Common Name Eremurus, Foxtail Lily 
Genus  Eremurus 
Species E. x isabellinus and other hybrids 
Family Asphodeloideae
Life Cycle  Perennial 
Root Count  50 roots per crate 
Care Eremurus bare roots will ship to you from the Netherlands in mid-October. They will have just entered dormancy prior to being dug and shipped. You likely won't see swelling buds or any active growth, and to the untrained eye they may look a little dead. Don't worry! They will establish some roots over fall and winter and wake up and start growing in the spring.

If you can't plant immediately on arrival store your roots in the cooler. The cold will keep them in the best condition until you are able to plant. Keep them from freezing and be sure to plant directly into your prepared bed before the soil freezes.

This is a carefully orchestrated process to get plants quickly from the growers field to you so please do your part and be ready to plant them on arrival. 
Netting / Staking Staking is not absolutely necessary - although these plants grow quite tall they are very sturdy and should stand up well. It would be beneficial to use a layer or two of netting in areas with high wind or extreme weather conditions.
Temperature Range Hardiness zones 5-8. Protect young shoots in the spring if they have started actively growing and there is a late frost warning. In colder zones it is a good idea to mulch with wood chips in the fall, providing some insulation for the roots. Be sure to leave the central crown exposed.
Spacing Plant roots 18-24" apart 
Soil Preference Organically rich, well draining soil is key when growing Eremurus - soggy soils will lead to root rot and crop failure. Prep the soil with compost and granular fertilizer and loosen the soil to a depth of about 6 inches. Sandy loam is ideal. 
Light  Eremurus should be planted in full sun. 
Pinching Do not pinch. 
When to Plant Plant in October as soon as possible after receiving the roots. Be careful when unboxing and planting as the fleshy roots can be fragile and may break easily. Dig a hole and make a small mound of soil in the center to hold the bud, pointed side upwards, at a depth of approximately 3 inches. Spread the roots out over the mound and back-fill with amended soil. Water in well after planting. 
Harvesting Harvest when the bottom florets have opened but the vast majority of the stem is still in bud for the longest vase life. The buds will continue to open in the vase.  
Post Harvest Care Cut stems should be placed into tepid water with a flower preservative and left overnight in a cooler to properly condition before using. Expect a vase life of 1-2 weeks. 
Diseases / Insects Eremurus are typically resistant to disease and insect pressures although young sprouts and soft new growth may be susceptible to slug and snail damage. Root rot due to soggy soil is the largest culprit of plant loss. This is a great option in areas with high deer pressure as eremurus are usually left untouched. 
Bailey's Notes

If you live in a warmer climate you might see some foliage start to grow soon after planting in the fall. This is OK - the plants will not flower until the following spring. After the flowers die back, the plant will gradually enter dormancy. Do not remove leaves that are green - let them continue photosynthesizing as this is what feeds the roots. Feel free to clean up the plants and remove the leaves once they have died back completely. Keep the soil damp during active growth and flowering but reduce watering when the plants enter dormancy. 
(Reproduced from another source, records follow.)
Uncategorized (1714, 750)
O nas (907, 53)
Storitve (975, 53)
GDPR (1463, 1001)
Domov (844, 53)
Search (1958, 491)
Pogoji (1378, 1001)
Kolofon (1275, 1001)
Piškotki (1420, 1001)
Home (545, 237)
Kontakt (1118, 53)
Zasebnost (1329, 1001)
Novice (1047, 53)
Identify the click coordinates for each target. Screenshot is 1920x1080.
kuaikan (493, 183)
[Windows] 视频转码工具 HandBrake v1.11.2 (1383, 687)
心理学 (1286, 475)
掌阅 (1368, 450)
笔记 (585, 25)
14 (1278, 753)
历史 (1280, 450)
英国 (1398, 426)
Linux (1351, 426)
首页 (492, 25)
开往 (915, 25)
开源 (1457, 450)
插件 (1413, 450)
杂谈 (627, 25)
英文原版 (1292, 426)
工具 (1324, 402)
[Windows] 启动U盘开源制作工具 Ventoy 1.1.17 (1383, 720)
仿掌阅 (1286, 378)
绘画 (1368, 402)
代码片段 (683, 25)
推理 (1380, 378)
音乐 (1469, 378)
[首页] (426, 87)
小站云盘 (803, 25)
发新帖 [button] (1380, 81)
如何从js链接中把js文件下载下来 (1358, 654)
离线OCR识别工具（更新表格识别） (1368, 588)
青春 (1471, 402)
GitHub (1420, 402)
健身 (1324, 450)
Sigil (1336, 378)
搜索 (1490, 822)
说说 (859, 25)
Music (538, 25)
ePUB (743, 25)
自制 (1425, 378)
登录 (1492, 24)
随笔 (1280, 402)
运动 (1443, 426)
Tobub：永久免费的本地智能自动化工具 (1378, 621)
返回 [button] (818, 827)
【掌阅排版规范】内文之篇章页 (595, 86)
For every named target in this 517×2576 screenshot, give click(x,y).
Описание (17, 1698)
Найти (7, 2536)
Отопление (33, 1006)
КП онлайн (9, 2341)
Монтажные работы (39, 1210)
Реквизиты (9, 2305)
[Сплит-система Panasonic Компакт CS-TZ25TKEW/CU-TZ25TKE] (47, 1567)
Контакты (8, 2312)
You may be tempted to plant an annual crop in the same area as your eremurus as they are dormant for a large part of the growing season. Resist the temptation! Eremurus are sensitive to root disturbance and even gentle cultivation around the roots can be disruptive. If you would like to interplant with other crops, choose perennial plants that do not require annual maintenance to the roots. Peonies, iris and roses make great neighbors to eremurus. Eremurus plants will continue to grow in size with more crowns and flower spikes developing each growth cycle.